Zhang Lichi, Wang Qian, Gao Yaozong, Wu Guorong, Shen Dinggang
Med-X Research Institute, School of Biomedical Engineering, Shanghai Jiao Tong University, Shanghai 200030, China.
Department of Radiology and BRIC, University of North Carolina at Chapel Hill, Chapel Hill, North Carolina 27599 and Department of Computer Science, University of North Carolina at Chapel Hill, Chapel Hill, North Carolina 27599.
Med Phys. 2016 Mar;43(3):1175-86. doi: 10.1118/1.4941011.
Automatic brain image labeling is highly demanded in the field of medical image analysis. Multiatlas-based approaches are widely used due to their simplicity and robustness in applications. Also, random forest technique is recognized as an efficient method for labeling, although there are several existing limitations. In this paper, the authors intend to address those limitations by proposing a novel framework based on the hierarchical learning of atlas forests.
Their proposed framework aims to train a hierarchy of forests to better correlate voxels in the MR images with their corresponding labels. There are two specific novel strategies for improving brain image labeling. First, different from the conventional ways of using a single level of random forests for brain labeling, the authors design a hierarchical structure to incorporate multiple levels of forests. In particular, each atlas forest in the bottom level is trained in accordance with each individual atlas, and then the bottom-level forests are clustered based on their capabilities in labeling. For each clustered group, the authors retrain a new representative forest in the higher level by using all atlases associated with the lower-level atlas forests in the current group, as well as the tentative label maps yielded from the lower level. This clustering and retraining procedure is conducted iteratively to yield a hierarchical structure of forests. Second, in the testing stage, the authors also present a novel atlas forest selection method to determine an optimal set of atlas forests from the constructed hierarchical structure (by disabling those nonoptimal forests) for accurately labeling the test image.
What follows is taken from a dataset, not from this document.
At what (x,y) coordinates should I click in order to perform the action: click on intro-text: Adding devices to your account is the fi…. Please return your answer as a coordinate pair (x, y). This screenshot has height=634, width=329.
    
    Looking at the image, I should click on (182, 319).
For validating their proposed framework, the authors evaluate it on the public datasets, including Alzheimer's disease neuroimaging initiative, Internet brain segmentation repository, and LONI LPBA40. The authors compare the results with the conventional approaches. The experiments show that the use of the two novel strategies can significantly improve the labeling performance. Note that when more levels are constructed in the hierarchy, the labeling performance can be further improved, but more computational time will be also required.
The authors have proposed a novel multiatlas-based framework for automatic and accurate labeling of brain anatomies, which can achieve accurate labeling results for MR brain images.
医学图像分析领域对脑图像自动标注有很高的需求。基于多图谱的方法因其在应用中的简单性和稳健性而被广泛使用。此外,随机森林技术虽存在一些现有局限性,但仍被认为是一种有效的标注方法。在本文中,作者旨在通过提出一种基于图谱森林分层学习的新框架来解决这些局限性。
他们提出的框架旨在训练森林层次结构,以便更好地将磁共振图像中的体素与其相应标签关联起来。有两种特定的新颖策略用于改进脑图像标注。首先,与使用单一层级随机森林进行脑标注的传统方法不同,作者设计了一种分层结构来纳入多个层级的森林。具体而言,底层的每个图谱森林根据每个单独的图谱进行训练,然后根据它们的标注能力对底层森林进行聚类。对于每个聚类组,作者使用与当前组中较低层级图谱森林相关联的所有图谱以及较低层级产生的暂定标签图,在较高层级重新训练一个新的代表性森林。这种聚类和重新训练过程迭代进行以产生森林的分层结构。其次,在测试阶段,作者还提出了一种新颖的图谱森林选择方法,从构建的分层结构中确定一组最优的图谱森林(通过禁用那些非最优森林),以准确标注测试图像。
为了验证他们提出的框架,作者在包括阿尔茨海默病神经影像倡议、互联网脑分割库和LONI LPBA40在内的公共数据集上对其进行评估。作者将结果与传统方法进行比较。实验表明,使用这两种新颖策略可以显著提高标注性能。请注意,当在层次结构中构建更多层级时,标注性能可以进一步提高,但也需要更多的计算时间。
作者提出了一种基于多图谱的新颖框架,用于脑解剖结构的自动和准确标注,该框架可以实现磁共振脑图像的准确标注结果。